To do =>
**A)** Copy out, word for word, the part of the Costa Alegre text starting at "He wrote several" and ending at "and in 1994.".
**B)** According to the Costa Alegre text, who published the poetry in 1916?

Supplied text =>
He wrote several reviews under his name including A Imprensa (1885-1891) and A Leitura (1894–96), the last one was posthumously published.

Publications of his poems
In 1916, a friend, journalist Cruz Magalhãez, published the poetry he wrote during the eight years Costa Alegre lived in Portugal. The work, written in the popular romantic style of the time, was an immediate success, not least because of how it celebrates his African origins, expresses longing for his home in São Tomé, and describes the sense of alienation he feels because of his race. He expresses his sorrow after being rejected by a white woman because of the color of his skin in one of the earliest attempts by an African poet to deal with issues of race.  Three republications of his poems were made in 1950, 1951 and in 1994.

Data provided =>
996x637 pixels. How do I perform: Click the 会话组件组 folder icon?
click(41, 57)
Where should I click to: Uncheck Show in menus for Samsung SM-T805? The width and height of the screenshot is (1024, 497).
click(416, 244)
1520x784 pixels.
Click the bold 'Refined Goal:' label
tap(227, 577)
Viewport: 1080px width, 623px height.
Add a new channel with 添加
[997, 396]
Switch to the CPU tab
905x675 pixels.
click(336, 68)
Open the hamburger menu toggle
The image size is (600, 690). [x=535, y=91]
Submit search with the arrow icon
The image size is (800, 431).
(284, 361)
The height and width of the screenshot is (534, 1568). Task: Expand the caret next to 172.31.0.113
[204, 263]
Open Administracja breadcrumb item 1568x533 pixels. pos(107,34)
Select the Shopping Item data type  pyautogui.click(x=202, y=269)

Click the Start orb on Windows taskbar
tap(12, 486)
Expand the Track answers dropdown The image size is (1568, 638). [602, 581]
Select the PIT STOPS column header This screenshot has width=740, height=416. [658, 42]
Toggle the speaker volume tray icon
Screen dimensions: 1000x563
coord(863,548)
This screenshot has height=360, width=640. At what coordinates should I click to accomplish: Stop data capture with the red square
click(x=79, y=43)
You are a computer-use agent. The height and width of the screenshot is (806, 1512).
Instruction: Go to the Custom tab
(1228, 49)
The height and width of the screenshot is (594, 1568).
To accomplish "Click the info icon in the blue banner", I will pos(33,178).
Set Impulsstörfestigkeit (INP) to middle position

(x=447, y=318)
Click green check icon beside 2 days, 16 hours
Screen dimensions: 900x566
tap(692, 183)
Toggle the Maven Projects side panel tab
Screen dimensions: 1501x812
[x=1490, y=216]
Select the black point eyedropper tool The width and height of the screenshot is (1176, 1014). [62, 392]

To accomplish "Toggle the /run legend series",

Full solutions =>
**A)**
He wrote several reviews under his name including A Imprensa (1885-1891) and A Leitura (1894–96), the last one was posthumously published.

Publications of his poems
In 1916, a friend, journalist Cruz Magalhãez, published the poetry he wrote during the eight years Costa Alegre lived in Portugal. The work, written in the popular romantic style of the time, was an immediate success, not least because of how it celebrates his African origins, expresses longing for his home in São Tomé, and describes the sense of alienation he feels because of his race. He expresses his sorrow after being rejected by a white woman because of the color of his skin in one of the earliest attempts by an African poet to deal with issues of race.  Three republications of his poems were made in 1950, 1951 and in 1994.

**B)** A friend, the journalist Cruz Magalhãez.